[Editor’s note: The following post contains spoilers for “Agatha All Along.”]
Most TV shows these days aren’t made so differently from a walk down the Witches’ Road — which is to say, they start shooting before all the scripts are locked and have to forge boldly ahead without knowing what awaits them.
But “Agatha All Along” had its roadmap ready before production began; the final trials shall be revealed to viewers soon, but costume designer Daniel Selon credits having access to showrunner Jac Schaeffer and the writing team’s full (wanda)vision for why the costumes have hit so hard all along.
In fact, the characters’ main looks on the road were the direct result of Selon working backward from to create distinct color stories and subtle arcs for each character based on which trials would be designed specifically for them. It was exactly like putting together pieces of a puzzle.
Of course, some puzzle pieces have trickier shapes than others. Rio (Aubrey Plaza) was, on balance, probably the most challenging of the characters for Selon and his costume team to crack. She is the coven’s Green Witch, but also, as we now know, Death, the Green Witch, and so needed to embody a balance of both life and decay. Selon honed in on the silhouette as a way to accomplish what he needed so that her transformation would be both surprising and inevitable.
“If you look at all of her silhouettes, they have cutouts and sort of reveal the same part of the sides of her midriff,” Selon said. “We were backing ourselves into where we would eventually go with Death — which, you’ll get a much better look at her soon.”
Starting with the skeletal shape and negative space as a baseline, Selon and his team could add vein-like root systems and dark but vibrant shades of green into the details of Rio’s road look.
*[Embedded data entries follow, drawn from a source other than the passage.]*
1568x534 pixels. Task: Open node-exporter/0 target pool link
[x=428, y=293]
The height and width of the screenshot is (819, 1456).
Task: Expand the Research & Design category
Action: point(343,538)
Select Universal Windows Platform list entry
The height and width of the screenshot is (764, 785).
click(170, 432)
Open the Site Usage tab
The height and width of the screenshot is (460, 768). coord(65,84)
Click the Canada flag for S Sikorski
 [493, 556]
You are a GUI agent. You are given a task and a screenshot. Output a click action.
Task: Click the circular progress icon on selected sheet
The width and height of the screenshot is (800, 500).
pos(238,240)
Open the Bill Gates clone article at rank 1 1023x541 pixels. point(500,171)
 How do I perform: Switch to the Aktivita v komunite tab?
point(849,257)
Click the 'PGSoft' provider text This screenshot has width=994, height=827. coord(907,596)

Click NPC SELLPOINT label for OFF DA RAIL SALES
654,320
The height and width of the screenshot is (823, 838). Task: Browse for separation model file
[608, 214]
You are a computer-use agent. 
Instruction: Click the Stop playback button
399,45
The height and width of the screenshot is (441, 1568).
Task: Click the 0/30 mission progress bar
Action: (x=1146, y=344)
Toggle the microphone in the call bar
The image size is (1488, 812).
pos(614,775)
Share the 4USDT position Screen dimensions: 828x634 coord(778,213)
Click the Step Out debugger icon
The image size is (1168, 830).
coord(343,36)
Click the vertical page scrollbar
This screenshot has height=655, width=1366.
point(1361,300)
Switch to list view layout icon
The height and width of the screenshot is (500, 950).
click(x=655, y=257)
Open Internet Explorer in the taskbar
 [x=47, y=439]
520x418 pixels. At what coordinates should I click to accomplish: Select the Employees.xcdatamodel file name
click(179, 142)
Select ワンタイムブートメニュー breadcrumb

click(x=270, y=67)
Her trial looks, too, whether with sleepover-ready color blocks or ‘70s plunging necklines, were designed to suggest bones even as they brimmed with life.
“We very intentionally set each character in a specific color story and really committed to it throughout the show so that not only were they individualized but they’re easily identifiable,” Selon said.
Nothing’s been easier to identify than the Disney Witch looks of the tarot trial in Episode 7, and Selon said that transforming Joe Locke into Maleficent was “delicious,” with the fabrics, leather, and metal studs pretty much crying out to be used on the design — and oh-so-subtly tying our favorite Teen’s spirit with the more martial aesthetic of his mom, the Scarlet Witch (Elizabeth Olsen).
But the other details that got to shine a little brighter in the Sicilian sun of the past were the ones that Selon put on Lilia’s (Patti LuPone) coat. “I brought a lot of my mom into Lilia,” Selon said. “She was the quintessential art teacher, and she had lots of voluminous clothes and would wear, like, turbans and dangly earrings.” That influence, along with the presence that LuPone brought to the character, made Selon want to give Lilia clothes that would give the character a real sense of history.
“Her coat was designed with the intention that it was something handed down to her from previous generations of witches in her line. Then I wanted to bring in Easter eggs, because she experiences her life in a nonlinear fashion, which is a very difficult story to tell,” Selon said. “We created our own tarot deck specific to her, and then we took the art from the deck and distilled it down to its graphic lines and made that into embroidery.”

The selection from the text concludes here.